__Passage__.
━━━━━━━━━━

An old Black spiritual runs: "Were you there when they crucified the Lord?" A lot of people are asking the wealthy vacationing politicians: "Were you there in New Orleans when Katrina wiped it out?" The president was quoted as saying that he wished to be "thoughtful and sensitive" to the suffering and dying refugees, but that he also had his own life to live. That's why he continued his vacation instead of immediately responding to the crisis. All that the poor and displaced had were their own lives to lose. The disaster relief was terribly bungled by those entrusted with the protection of the American people, as the many floating corpses mutely testify. The government also knew well in advance what dangers threatened that area, but did nothing in the way of prevention .
Blessed Mother Teresa was once asked why so many people died in natural disasters in Third World countries, and so few in First World countries. She said, because they are ready, unlike those in the rich countries. Their souls are already close to God; they'll go to Him when they die. We're going to see a very high death toll in the Gulf Coast disaster. Perhaps it is because the dead, mostly poor and elderly people of faith, are among those ready to meet their Lord. No politicians are dying there; God is giving them a little more time to repent.
New Orleans has become a big toxic toilet bowl, and some people are wondering if it is worth even trying to rebuild it. Perhaps many of the refugees will end up with a better life elsewhere, and hopefully the dead are already living a better life. The one fortunate thing is that the raging hurricane has brought the wrath of God upon the myriad brothels, casinos, and other houses of sin that blanketed the area, so in a spiritual sense, the place has actually been cleansed. The disaster also has, as disasters often do, brought out the best and the worst in human nature, as we see rage, looting, and violence side by side with compassion, selfless labors and tireless loving care for the helpless and disabled. I just wrote yesterday about the joy and the music in creation. It may be hard to hear it in such circumstances, but knowing that it's still there means that tragedy and unremitting sufferings are not the last word on life. The cross can only be endured in the light of the resurrection. The hope that the deeper mystery of life is the all-sustaining love of God is something that must be held on to, lest we despair.

━━━━━━━━━━

__Recorded information__.
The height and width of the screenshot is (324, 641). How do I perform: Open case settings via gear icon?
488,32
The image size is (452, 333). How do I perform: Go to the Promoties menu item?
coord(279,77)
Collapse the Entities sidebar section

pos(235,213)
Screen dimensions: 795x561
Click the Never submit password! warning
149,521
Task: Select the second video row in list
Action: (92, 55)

━━━━━━━━━━

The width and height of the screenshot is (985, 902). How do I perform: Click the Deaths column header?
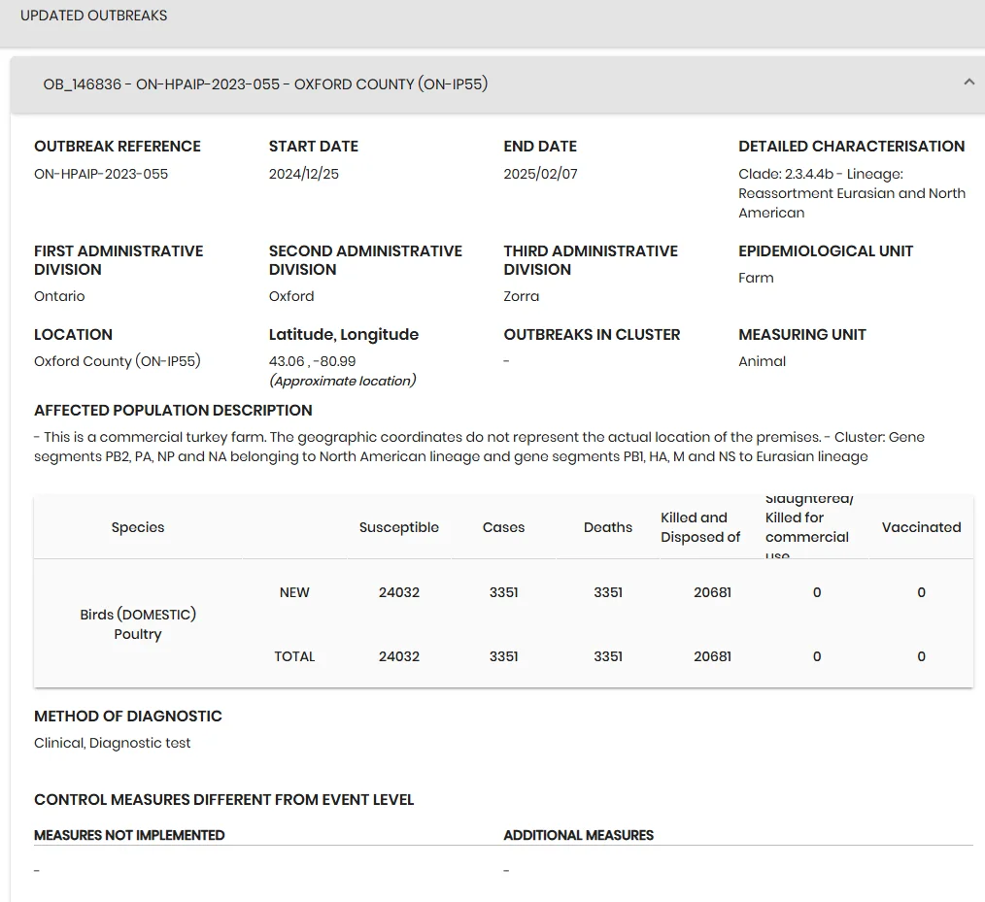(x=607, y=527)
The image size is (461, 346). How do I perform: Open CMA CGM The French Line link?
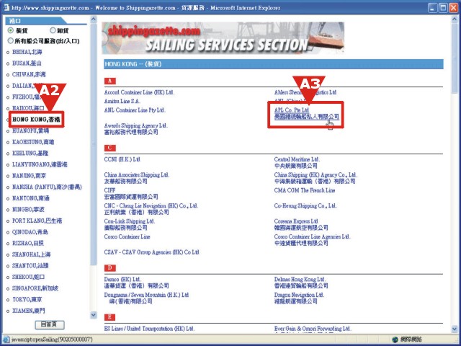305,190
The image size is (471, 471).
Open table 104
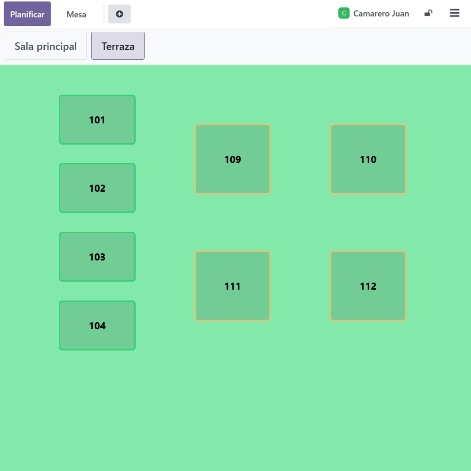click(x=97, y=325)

━━━━━━━━━━

__Work instructions__.
Reproduce word for word everything in the Hurricane Katrina passage from "Blessed Mother Teresa" down to "time to repent.".

__Response to the exercise__.
Blessed Mother Teresa was once asked why so many people died in natural disasters in Third World countries, and so few in First World countries. She said, because they are ready, unlike those in the rich countries. Their souls are already close to God; they'll go to Him when they die. We're going to see a very high death toll in the Gulf Coast disaster. Perhaps it is because the dead, mostly poor and elderly people of faith, are among those ready to meet their Lord. No politicians are dying there; God is giving them a little more time to repent.